____ INPUT RECORDS

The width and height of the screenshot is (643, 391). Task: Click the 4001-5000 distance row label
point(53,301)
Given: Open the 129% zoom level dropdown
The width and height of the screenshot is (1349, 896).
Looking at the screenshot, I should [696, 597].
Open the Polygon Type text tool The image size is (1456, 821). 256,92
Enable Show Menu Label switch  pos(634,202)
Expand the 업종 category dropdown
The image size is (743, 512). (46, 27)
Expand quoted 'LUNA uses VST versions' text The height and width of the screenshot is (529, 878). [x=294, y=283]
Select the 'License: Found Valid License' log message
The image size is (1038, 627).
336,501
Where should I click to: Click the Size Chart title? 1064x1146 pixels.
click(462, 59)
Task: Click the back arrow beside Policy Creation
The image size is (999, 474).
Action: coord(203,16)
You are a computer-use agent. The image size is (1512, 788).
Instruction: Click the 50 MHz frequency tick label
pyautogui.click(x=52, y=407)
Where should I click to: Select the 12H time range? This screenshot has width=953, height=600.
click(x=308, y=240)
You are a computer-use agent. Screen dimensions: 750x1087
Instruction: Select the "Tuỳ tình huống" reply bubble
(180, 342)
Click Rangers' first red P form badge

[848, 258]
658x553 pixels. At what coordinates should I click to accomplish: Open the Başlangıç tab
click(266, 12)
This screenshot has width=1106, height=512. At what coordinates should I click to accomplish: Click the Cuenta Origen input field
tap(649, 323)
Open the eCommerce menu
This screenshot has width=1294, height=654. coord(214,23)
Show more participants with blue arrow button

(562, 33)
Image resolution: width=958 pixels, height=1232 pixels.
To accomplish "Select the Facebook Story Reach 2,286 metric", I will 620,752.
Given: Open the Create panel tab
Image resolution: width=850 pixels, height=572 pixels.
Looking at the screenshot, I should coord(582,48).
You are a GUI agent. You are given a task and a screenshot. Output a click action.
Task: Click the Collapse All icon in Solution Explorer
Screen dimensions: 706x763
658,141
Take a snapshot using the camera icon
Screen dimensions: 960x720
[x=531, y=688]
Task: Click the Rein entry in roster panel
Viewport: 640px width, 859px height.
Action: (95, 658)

________

Rewrite all of the items above, changing each "Image resolution" to "Screen resolution" and keeping everything else the same.

[RESPONSE TO THE EXERCISE]
The width and height of the screenshot is (643, 391). Task: Click the 4001-5000 distance row label
point(53,301)
Given: Open the 129% zoom level dropdown
The width and height of the screenshot is (1349, 896).
Looking at the screenshot, I should [696, 597].
Open the Polygon Type text tool The image size is (1456, 821). 256,92
Enable Show Menu Label switch  pos(634,202)
Expand the 업종 category dropdown
The image size is (743, 512). (46, 27)
Expand quoted 'LUNA uses VST versions' text The height and width of the screenshot is (529, 878). [x=294, y=283]
Select the 'License: Found Valid License' log message
The image size is (1038, 627).
336,501
Where should I click to: Click the Size Chart title? 1064x1146 pixels.
click(462, 59)
Task: Click the back arrow beside Policy Creation
The image size is (999, 474).
Action: coord(203,16)
You are a computer-use agent. The image size is (1512, 788).
Instruction: Click the 50 MHz frequency tick label
pyautogui.click(x=52, y=407)
Where should I click to: Select the 12H time range? This screenshot has width=953, height=600.
click(x=308, y=240)
You are a computer-use agent. Screen dimensions: 750x1087
Instruction: Select the "Tuỳ tình huống" reply bubble
(180, 342)
Click Rangers' first red P form badge

[848, 258]
658x553 pixels. At what coordinates should I click to accomplish: Open the Başlangıç tab
click(266, 12)
This screenshot has width=1106, height=512. At what coordinates should I click to accomplish: Click the Cuenta Origen input field
tap(649, 323)
Open the eCommerce menu
This screenshot has width=1294, height=654. coord(214,23)
Show more participants with blue arrow button

(562, 33)
Screen resolution: width=958 pixels, height=1232 pixels.
To accomplish "Select the Facebook Story Reach 2,286 metric", I will 620,752.
Given: Open the Create panel tab
Screen resolution: width=850 pixels, height=572 pixels.
Looking at the screenshot, I should coord(582,48).
You are a GUI agent. You are given a task and a screenshot. Output a click action.
Task: Click the Collapse All icon in Solution Explorer
Screen dimensions: 706x763
658,141
Take a snapshot using the camera icon
Screen dimensions: 960x720
[x=531, y=688]
Task: Click the Rein entry in roster panel
Viewport: 640px width, 859px height.
Action: (95, 658)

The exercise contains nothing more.